Falsi appalti, il reato pesa anche sulle imposte dirette
La fittizietà dell’oggetto, consentendo la deduzione di costi altrimenti non deducibili, comporta la rilevanza del reato anche ai fini delle imposte dirette
Le fatture relative a un contratto di appalto che cela una illecita somministrazione di manodopera, sono relative a operazioni soggettivamente inesistenti. Tuttavia, la fittizietà dell’oggetto, consentendo la deduzione di costi altrimenti non deducibili, comporta la rilevanza del reato anche ai fini delle imposte dirette. A precisarlo è la Cassazione, con la sentenza n. 19595.
Il legale rappresentante di una società era condannato nei due gradi di giudizio per il reato di dichiarazione fraudolenta mediante uso di fatture per operazioni inesistenti. Ricorreva in Cassazione lamentando un’errata applicazione della norma perché era stato considerato integrato il delitto ai fini delle imposte dirette a fronte di fatture solo soggettivamente inesistenti.
La Cassazione ha innanzitutto rilevato che le operazioni soggettivamente inesistenti in contestazione si riferivano ad un contratto di appalto volto a celare un’illecita somministrazione di manodopera. In tali ipotesi è integrata una operazione soggettivamente inesistente perché sussiste una divergenza tra realtà fenomenica e realtà meramente giuridica dell’operazione.

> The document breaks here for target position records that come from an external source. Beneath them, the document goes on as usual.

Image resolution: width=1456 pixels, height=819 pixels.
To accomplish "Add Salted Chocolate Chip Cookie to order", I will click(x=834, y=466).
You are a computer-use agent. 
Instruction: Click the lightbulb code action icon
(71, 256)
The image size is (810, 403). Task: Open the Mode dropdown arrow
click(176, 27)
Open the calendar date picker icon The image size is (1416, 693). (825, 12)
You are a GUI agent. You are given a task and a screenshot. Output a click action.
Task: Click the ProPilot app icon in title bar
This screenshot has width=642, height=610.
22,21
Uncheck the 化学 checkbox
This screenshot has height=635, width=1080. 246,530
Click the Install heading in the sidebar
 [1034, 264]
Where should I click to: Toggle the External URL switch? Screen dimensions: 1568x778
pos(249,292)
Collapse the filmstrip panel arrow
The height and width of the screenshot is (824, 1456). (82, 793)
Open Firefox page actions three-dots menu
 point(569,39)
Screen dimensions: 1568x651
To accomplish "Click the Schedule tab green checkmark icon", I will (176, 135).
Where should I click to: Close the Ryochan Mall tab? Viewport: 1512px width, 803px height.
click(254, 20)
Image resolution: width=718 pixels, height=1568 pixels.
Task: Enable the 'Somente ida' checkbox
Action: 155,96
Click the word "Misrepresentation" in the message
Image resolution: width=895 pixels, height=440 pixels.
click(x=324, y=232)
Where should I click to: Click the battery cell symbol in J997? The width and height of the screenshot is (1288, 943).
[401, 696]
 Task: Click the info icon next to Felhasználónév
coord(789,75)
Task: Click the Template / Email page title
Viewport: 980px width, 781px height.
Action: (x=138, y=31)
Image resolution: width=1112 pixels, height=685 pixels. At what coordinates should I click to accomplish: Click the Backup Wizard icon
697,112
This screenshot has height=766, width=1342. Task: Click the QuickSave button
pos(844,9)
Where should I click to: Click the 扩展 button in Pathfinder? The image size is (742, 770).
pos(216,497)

Ai fini delle imposte sui redditi, l’utilizzo della fattura che dissimula una diversa prestazione consente la deduzione di costi fittizi perché non correlati alla prestazione reale essendo funzionale ad abbattere indebitamente il risultato dell’esercizio. La simulazione dell’oggetto contrattuale consente l’imputazione di costi di servizi (appalto) che la società altrimenti non avrebbe potuto dedurre (illecita somministrazione di manodopera).
I giudici hanno così ricordato che l’articolo 2 del Dlgs 74/2000 non distingue tra inesistenza oggettiva o soggettiva, poiché l’oggetto della sanzione è ogni divergenza tra realtà commerciale e sua espressione documentale. Pertanto, le fatture formalmente riferite a un contratto di appalto di servizi che occulti di fatto una somministrazione irregolare di manodopera, costituisce un negozio giuridico apparente diverso da quello intercorso.
Tale circostanza comporta significative conseguenze fiscali.
La decisione pare attribuire rilievo alle conseguenze fiscali delle simulazioni contrattuali: per la società la registrazione di costi per servizi legati ad un contratto di appalto ha consentito di fruire di un beneficio precluso con la somministrazione (illecita) di manodopera. Tale conclusione trae origine da una precedente sentenza (n. 45114/2022) che, però rinvia ad una decisione della sezione civile riferita all’Irap. È noto infatti che il costo della manodopera anche somministrata è indeducibile ai fini Irap. Diversamente, mediante un contratto di appalto, il medesimo costo ai fini Irap sarebbe deducibile. Da qui il beneficio fiscale indebitamente conseguito. Tuttavia tale differenza non c’è ai fini Ires, e quindi vi è sperare che la Suprema Corte in futuro, prendendo atto del contenuto della sentenza richiamata, e della differente disciplina caratterizzante i due tributi (Ires e Irap) giunga a conclusioni opposte.